AUSTRALIS FIRST IN WORLD TO ACHIEVE TROPICAL MARINE FINFISH ASC CERTIFICATION
Australis first in world to achieve Tropical Marine Finfish ASC Certification. Barramundi producer Australis Aquaculture, LLC has become the world’s first producer to achieve certification against the ASC’s Tropical Marine Finfish (TMFF) Standard for its ocean-based farm in Central Vietnam.
The certification means that consumers in the US, Australia and other markets can enjoy this versatile fish knowing that it has been produced in a way that minimises the environmental impacts of farming while contributing to social development of the communities in which they operate.

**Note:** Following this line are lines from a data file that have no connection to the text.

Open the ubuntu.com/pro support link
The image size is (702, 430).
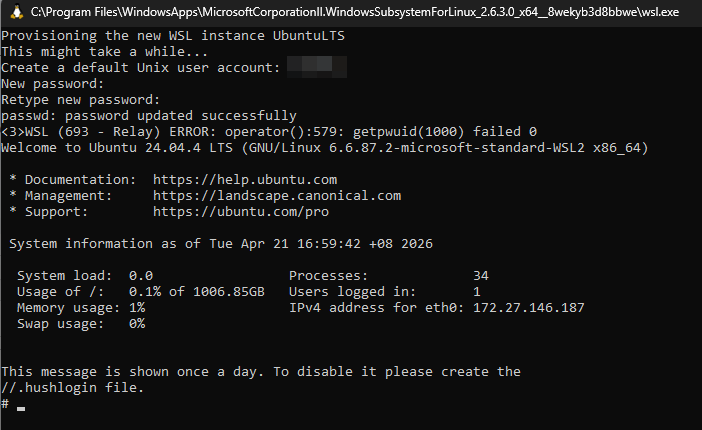(241, 212)
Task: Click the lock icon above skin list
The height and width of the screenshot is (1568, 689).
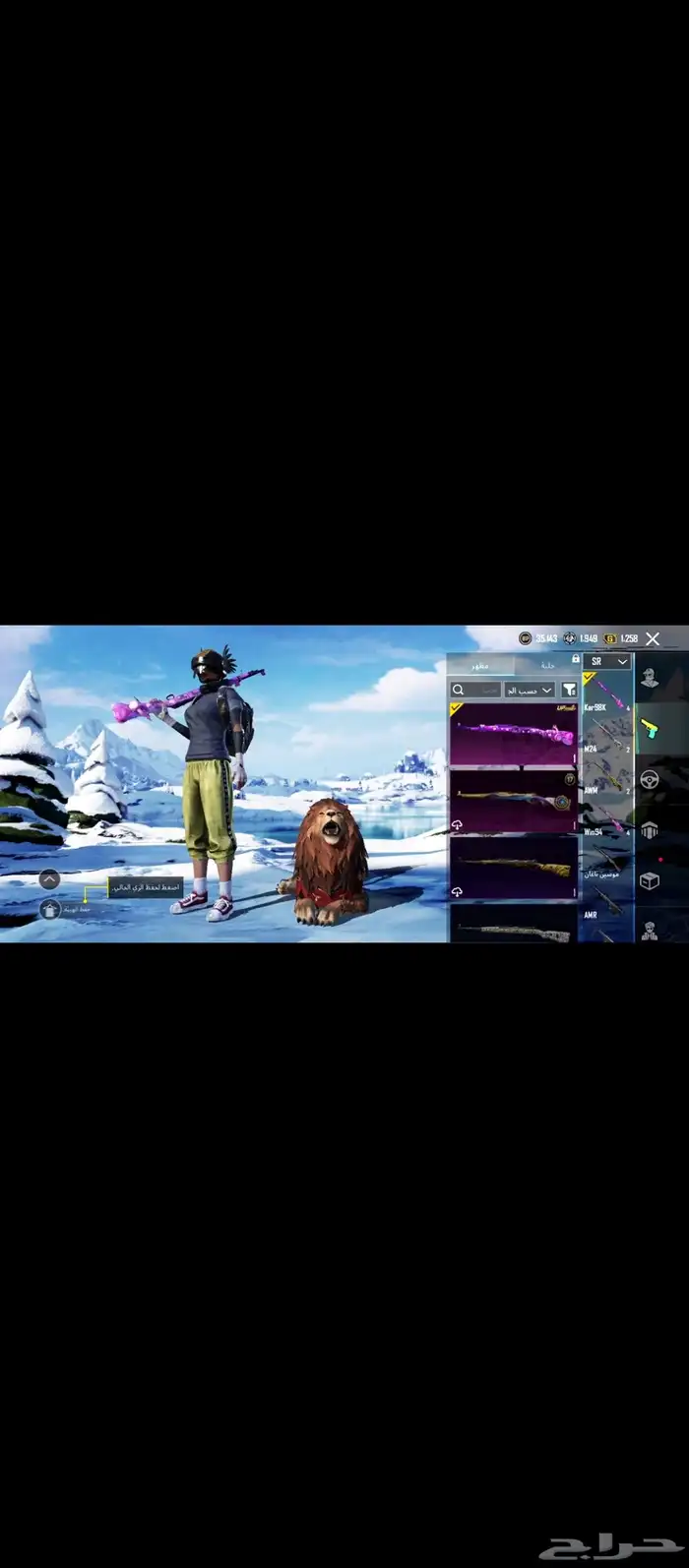Action: click(575, 659)
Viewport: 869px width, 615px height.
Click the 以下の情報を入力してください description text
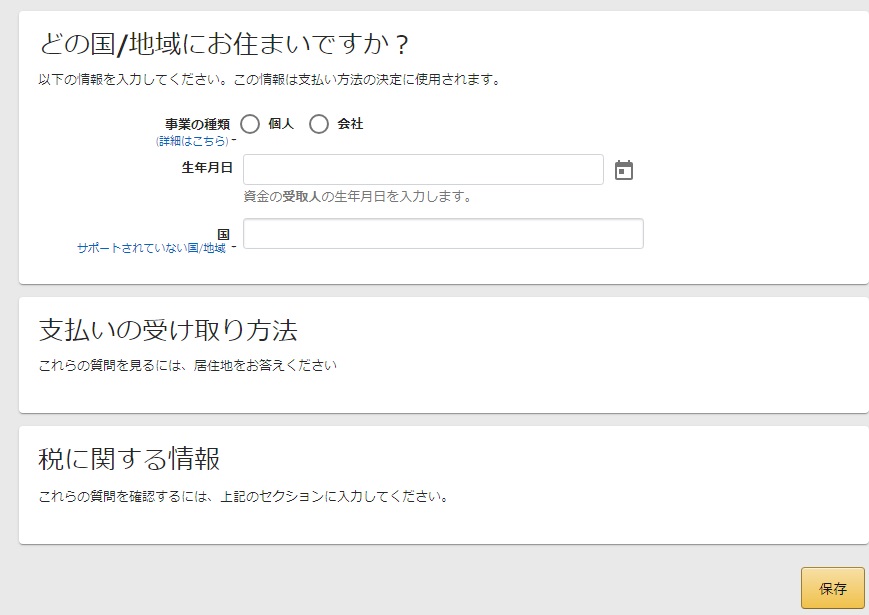[269, 80]
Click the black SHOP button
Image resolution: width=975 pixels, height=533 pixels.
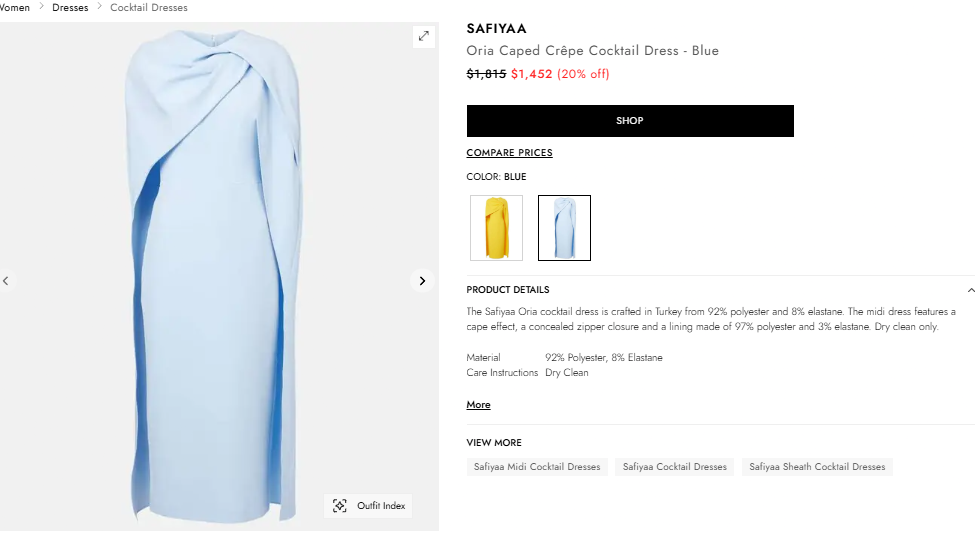point(630,121)
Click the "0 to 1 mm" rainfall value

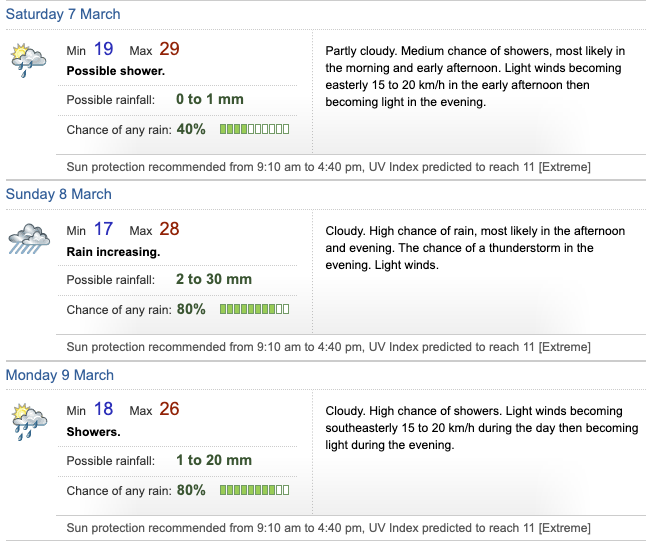[210, 99]
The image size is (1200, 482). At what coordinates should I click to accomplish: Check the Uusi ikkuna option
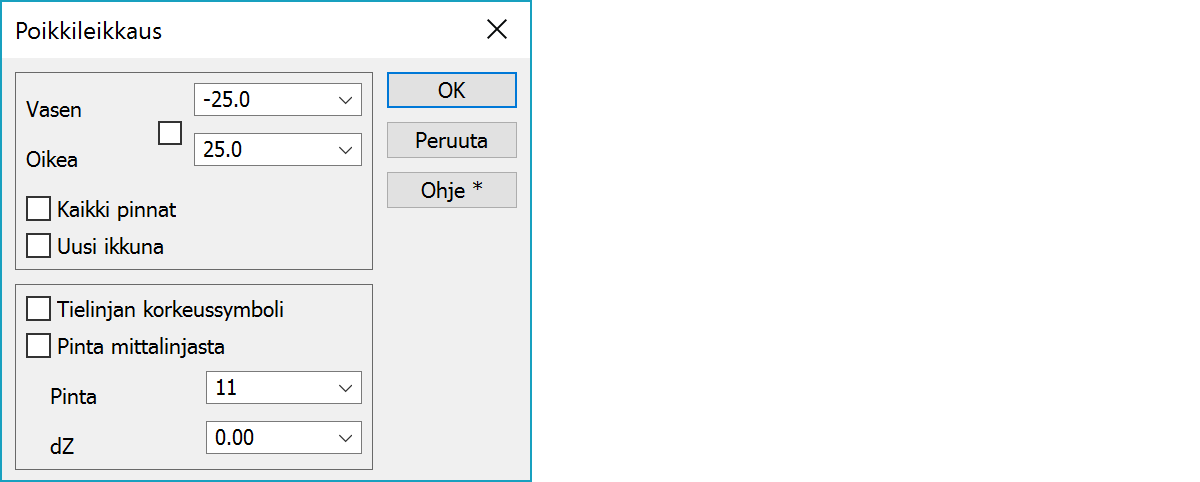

Sustainability is a foundational commitment for Australis. Established in 2004, the company states that its mission is to create a better fish and a better world through aquaculture. Veteran aquaculturist and Co-founder/CEO Josh Goldman embarked on a three year global quest to identify a fish that could be farmed at globally meaningful scale in an environmentally sustainable way. After profiling over 30 fish species, Goldman landed on barramundi and set out to develop a vertically-integrated farming operation in the marine tropics from the ground up—establishing hatchery, nursery, grow-out, harvesting, processing, and packaging capabilities. Today, Australis produces a line of frozen barramundi products under The Better Fish® and Clean Harvest® brands.
Barramundi (Lates calcarifer), also known as Asian sea bass, is native to the Indo-Pacific. Popular in Southeast Asian and Australian cuisine it is reported to have become the fastest growing aquaculture species globally over the past decade.
Australis sited its farms in Vân Phong Bay in Central Vietnam to showcase a novel approach to sustainable aquaculture in the marine tropics. The company’s farming system integrate seaweed cultivation and a purpose-built frozen supply chain that minimizes food waste and CO2 emissions.
“This is another milestone for the ASC and we’re thrilled to see a farmer with such an obvious commitment to environmental sustainability embracing the programme,” said Kathleen McDavitt, ASC US Market Development Manager. “This is also really great news for conscientious American consumers, as it helps to meet a growing demand in the country for responsibly produced seafood. Barramundi isn’t something most people eat every day but it’s easy to cook at home and delicious – an ideal way to support responsible food production.”
“Australis chose ASC because it is widely recognised for its comprehensive, science-based approach. ASC’s new Tropical Marine Finfish Standard brings a thoughtful and well-structured approach to measuring social and environmental accountability of aquaculture,” said Goldman. “ASC’s market links will enhance trust in our brand and deepen our connections with our customers.”
The TMFF Standard was launched in 2019, and is one of the most wide-reaching ASC standards, covering nine separate genera of fish, including barramundi, groupers, snappers, pompano, and croaker. The standard was intended to meet growing demand and reflects the diversity of global aquaculture industry. In 2018, total farmed tropical marine finfish production accounted for almost 3.7 million tonnes, mostly centred around tropical and sub-tropical seas is Asia and Australia.
As production of this diverse group of species increases, so too do the potential impacts to the environment and to people. The ASC TMFF Standard includes dozens of requirements covering both environmental sustainability and social responsibility. Among other things, farms must monitor and limit impacts on water quality, minimise disease outbreaks, may not be established in mangrove ecosystems, must pay and treat workers fairly, be good neighbours and engage positively with local communities.